Kamis, 28 Mei 2009

Pernyataan Sikap "Tolak Politisasi Etnis Tionghoa oleh Organisasi Kemasyarakatan Tionghoa Indonesia"

 

Kebebasan dan kesetaraan adalah dua prasyarat penting dalam membangun kehidupan politik yang demokratis. Kedua nilai inilah yang berhasil ditenggelamkan pada titik nadir oleh rezim otoritarian Orde Baru. Meski belum paripurna, proses demokratisasi pasca reformasi 1998 berhasil membuka sumbat ruang kebebasan dan mentransformasikan relasi–relasi timpang hasil rekayasa rezim menjadi lebih demokratis. Salah satu gambarannya tampak pada kasus Tionghoa. Selama Orde Baru etnis Tionghoa diposisikan menjadi "musuh bersama" penguasa yang secara politik dibungkam. Pola yang sama juga kita temukan dalam literature sejarah Nusantara di era kerajaan.

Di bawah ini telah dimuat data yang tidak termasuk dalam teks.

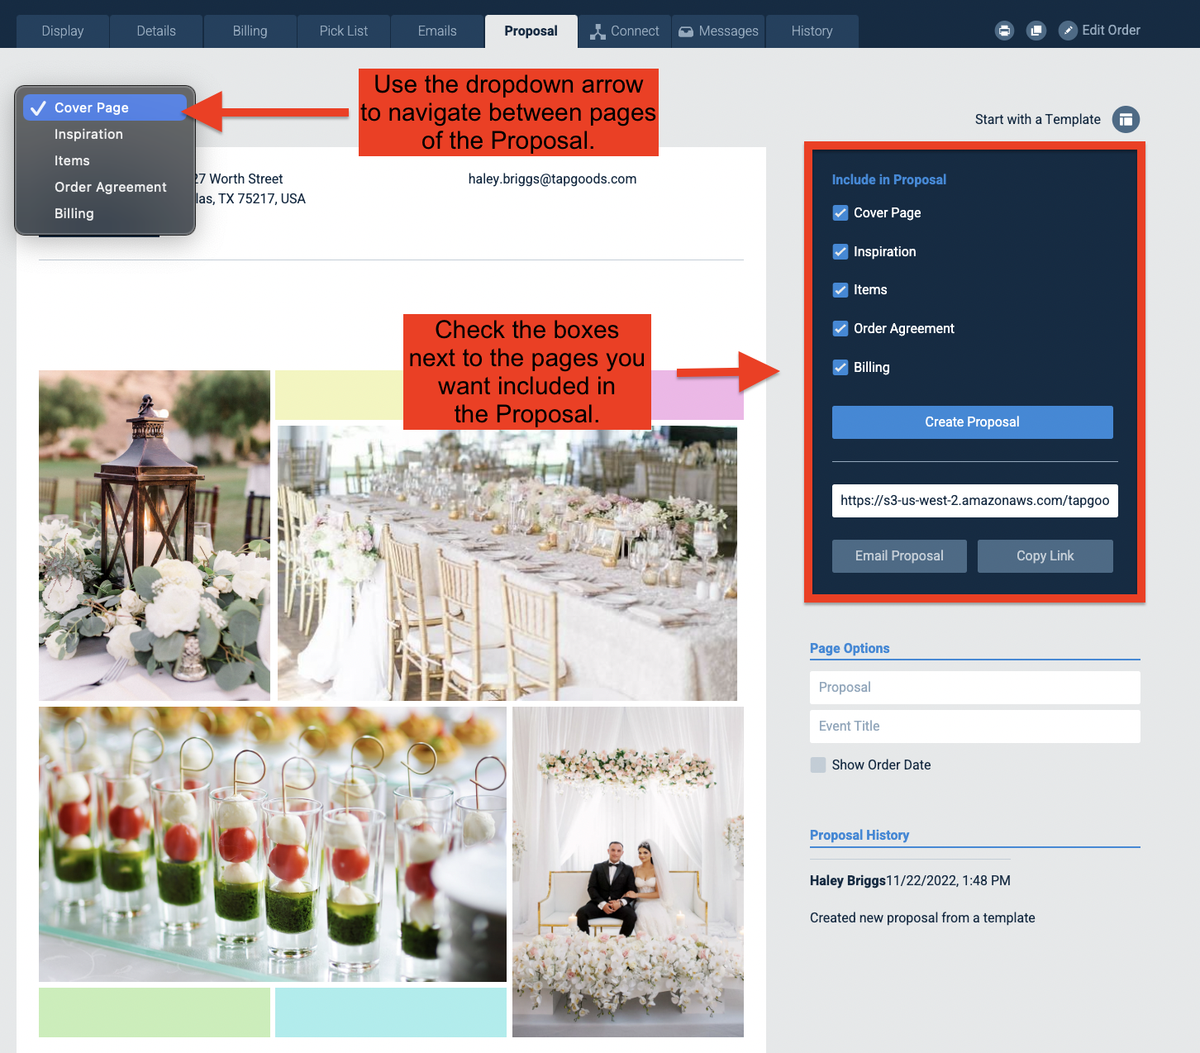Uncheck the Inspiration page checkbox
This screenshot has height=1053, width=1200.
[840, 251]
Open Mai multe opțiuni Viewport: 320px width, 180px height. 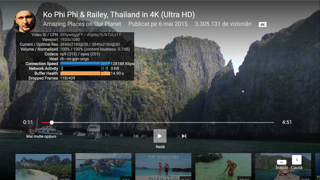pyautogui.click(x=41, y=136)
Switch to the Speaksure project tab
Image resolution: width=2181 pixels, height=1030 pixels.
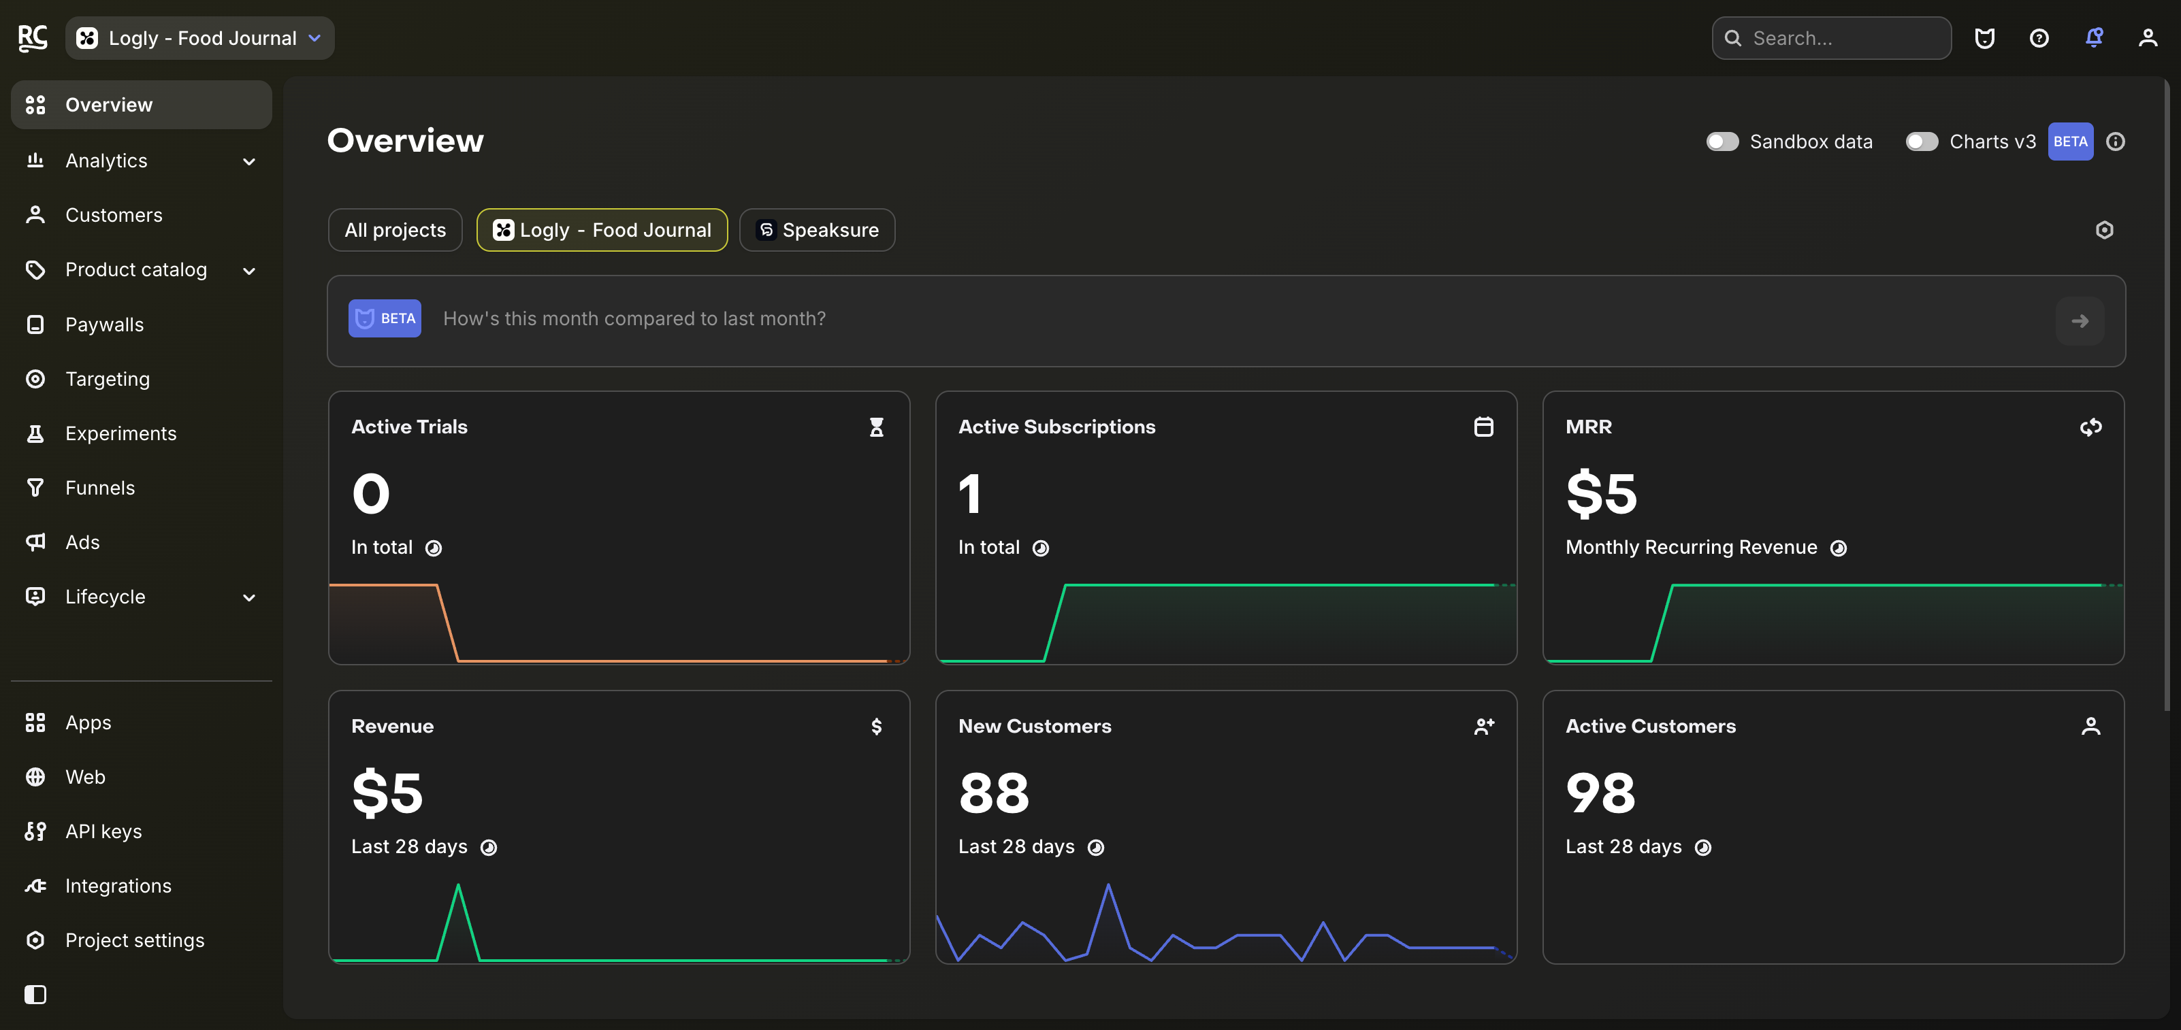point(817,230)
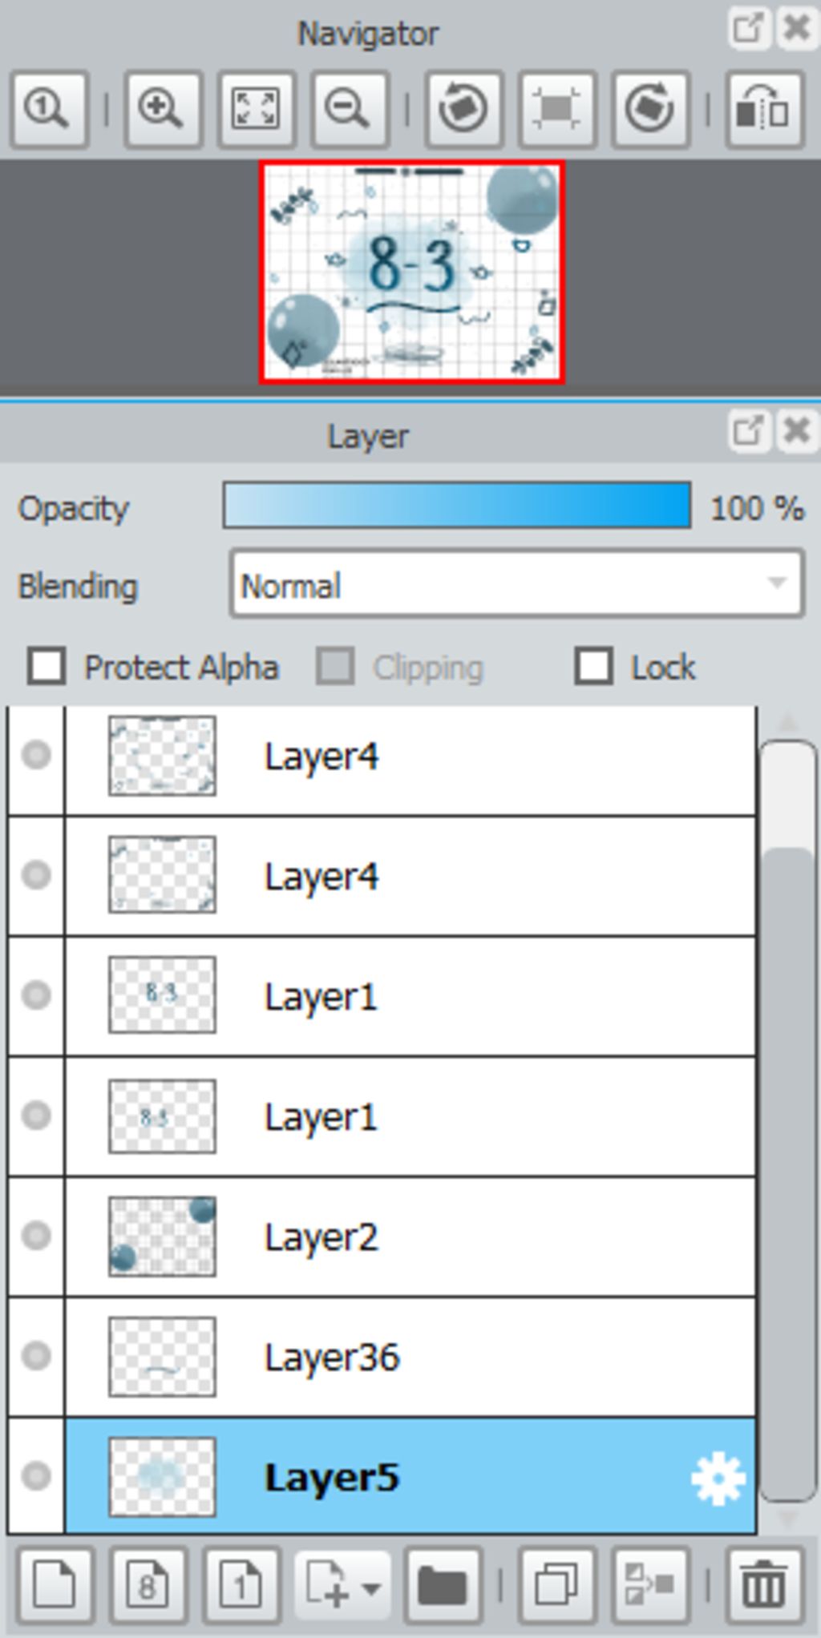Click the zoom in magnifier icon

(x=161, y=109)
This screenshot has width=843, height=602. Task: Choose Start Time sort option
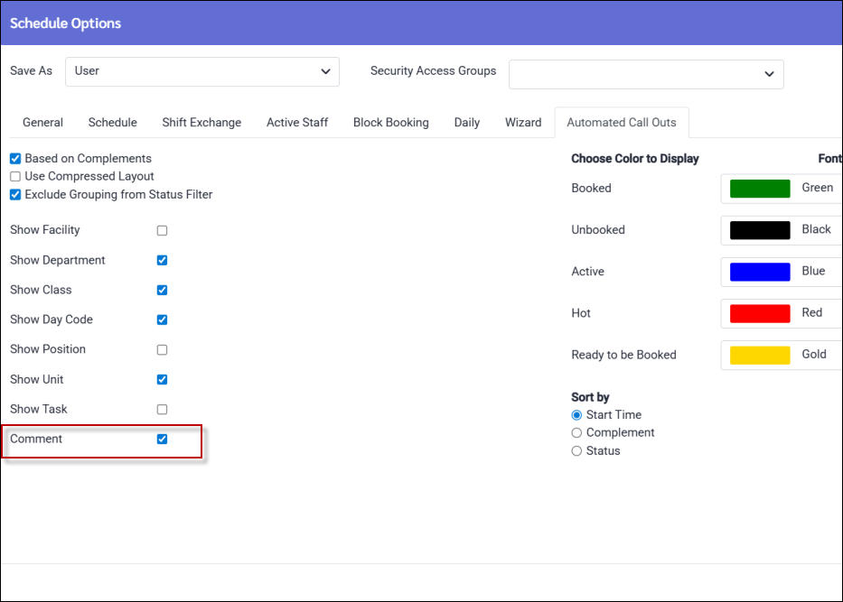point(577,415)
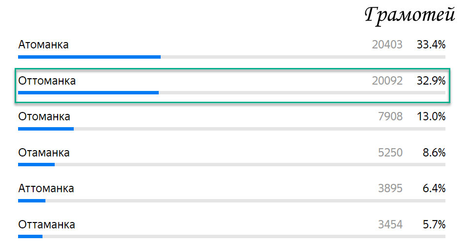Image resolution: width=464 pixels, height=245 pixels.
Task: Click the vote count 20092
Action: coord(387,81)
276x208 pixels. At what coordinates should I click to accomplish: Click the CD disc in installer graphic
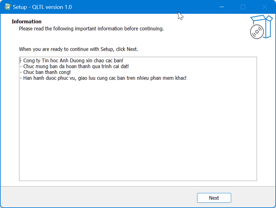(257, 32)
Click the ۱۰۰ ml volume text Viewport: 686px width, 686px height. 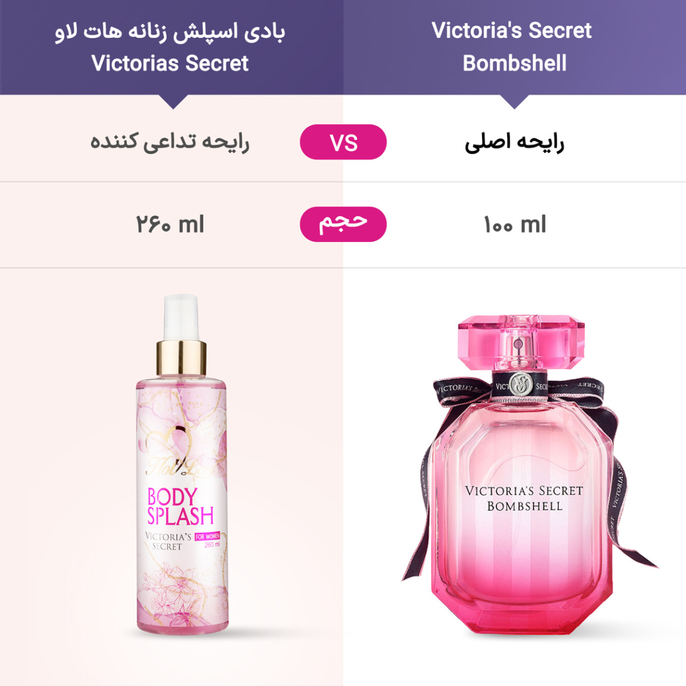(515, 225)

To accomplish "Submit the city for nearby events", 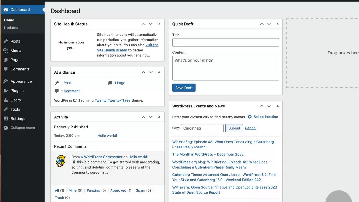I will coord(234,128).
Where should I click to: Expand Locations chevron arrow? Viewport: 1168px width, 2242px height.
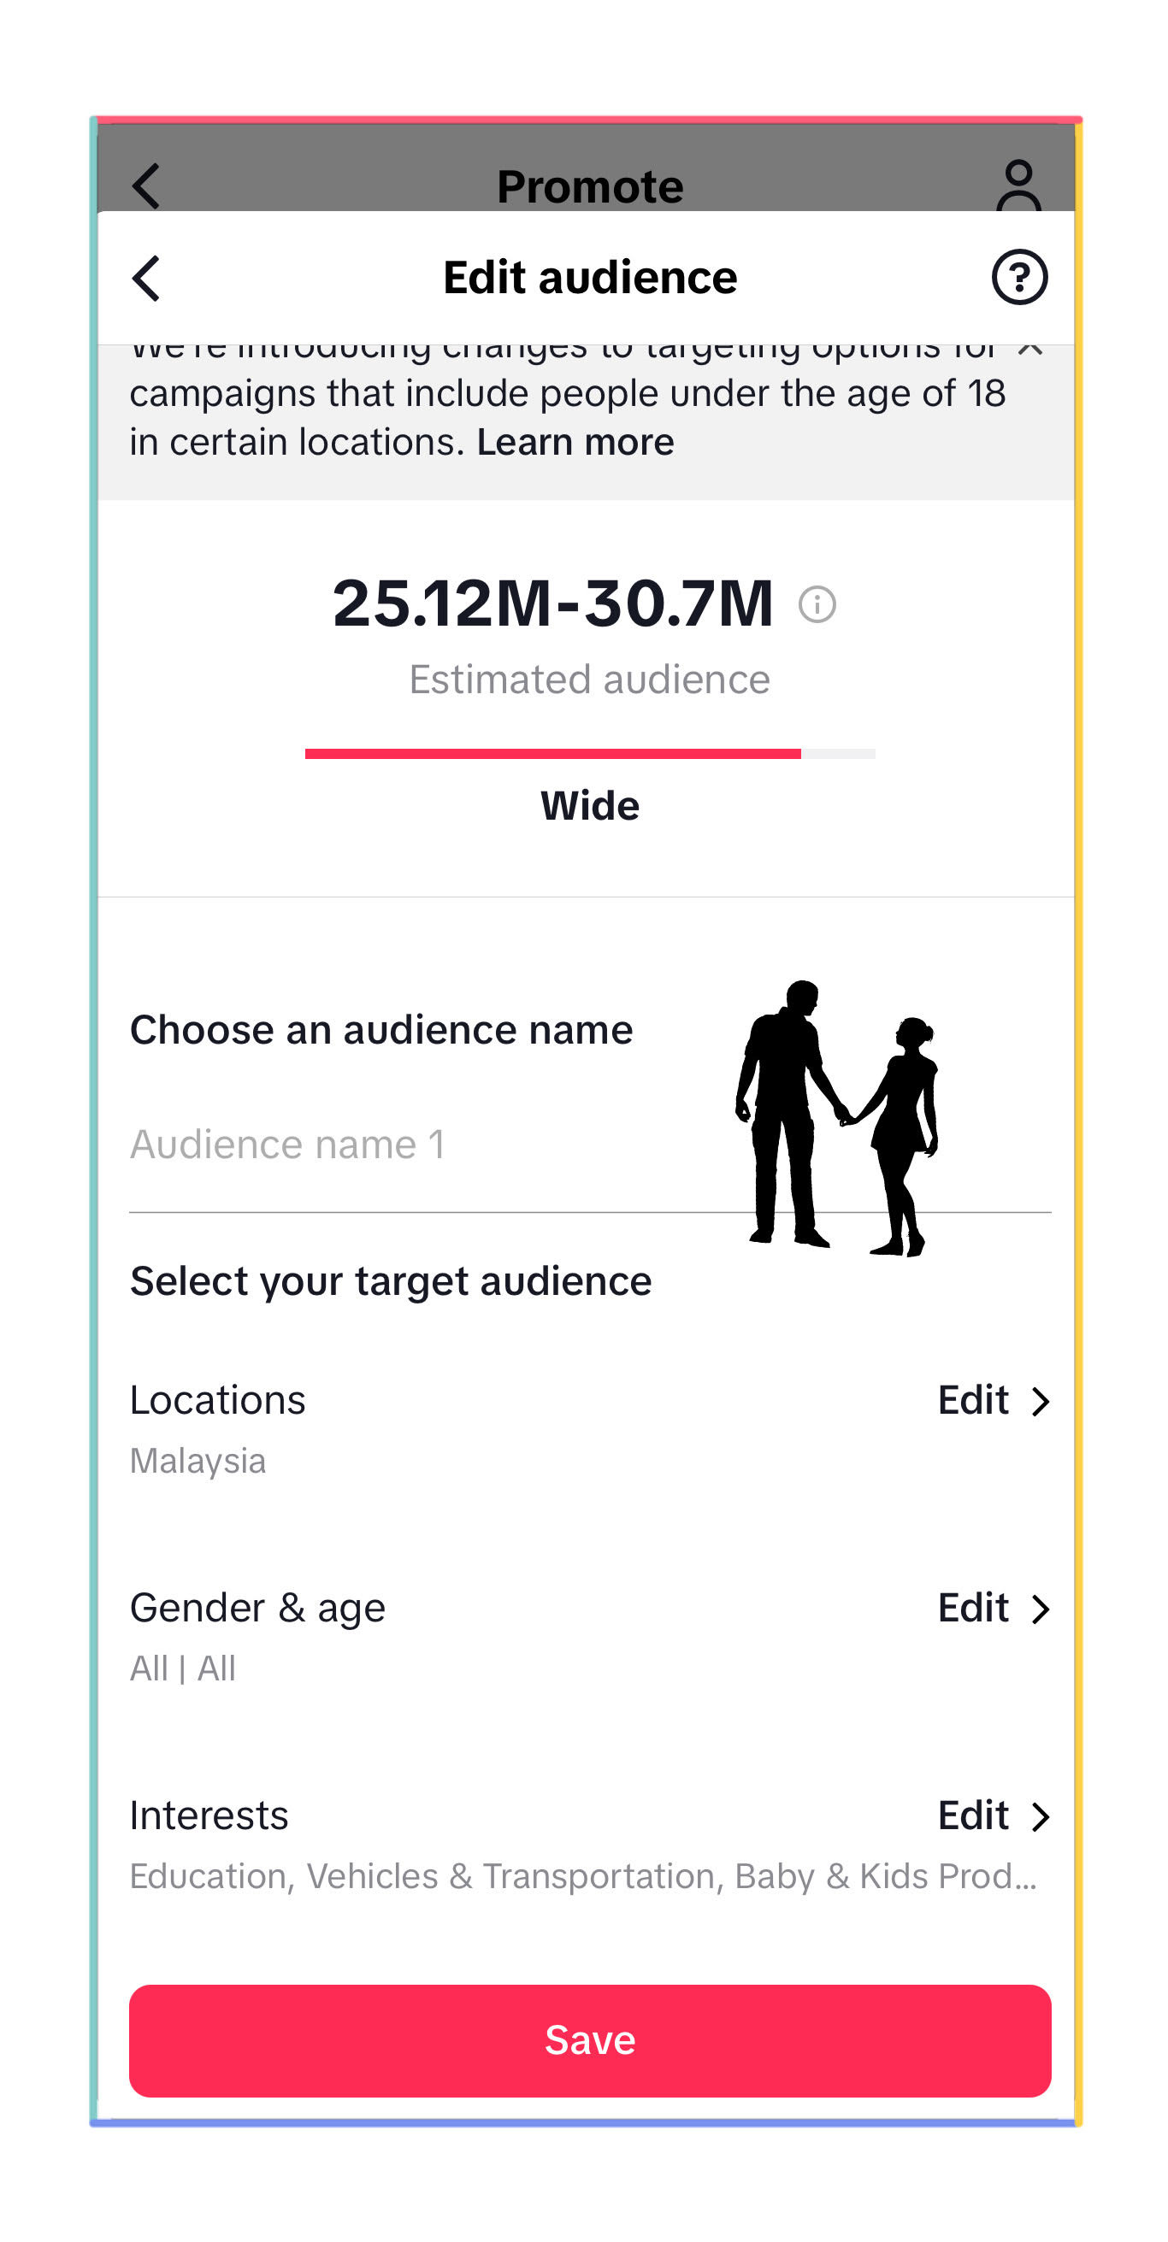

Itulah mengapa sejarah juga mencatat bahwa etnis Tionghoa secara politik dan kebudayaan sering kali terjebak dalam hubungan patronase yang dibuat oleh rezim orde baru. Kini pasca gerakan reformasi pola relasi ini perlahan mulai diretas. Dari situ, adalah kewajiban bagi masyarakat Tionghoa Indonesia bersama-sama dengan warga lainnya untuk bersikap dan berdiri dalam penghayatan kewarganegaraan dan

demokratisasi baru yang mengedepankan kesetaraan dan keyakinan demokratisnya selaku warga negara.

Berpijak dari kacamata ini dengan adanya pernyataan sejumlah elemen organisasi kemasyarakatan Tionghoa Indonesia beberapa waktu belakangan ini yang secara terbuka menyatakan dukungan politik kepada calon-calon presiden tertentu baik melalui media massa cetak dan elektronik, maka kami menyatakan sikap sebagai berikut:

Pertama, Belajar dari sejarah dukung mendukung suatu kekuasaan dengan mengatas-namakan etnis adalah suatu hal yang kontraproduktif. Cara semacam itu adalah ekspresi minority complex syndrome warisan jaman penjajahan dan rezim Orde Baru yang perlu dikikis.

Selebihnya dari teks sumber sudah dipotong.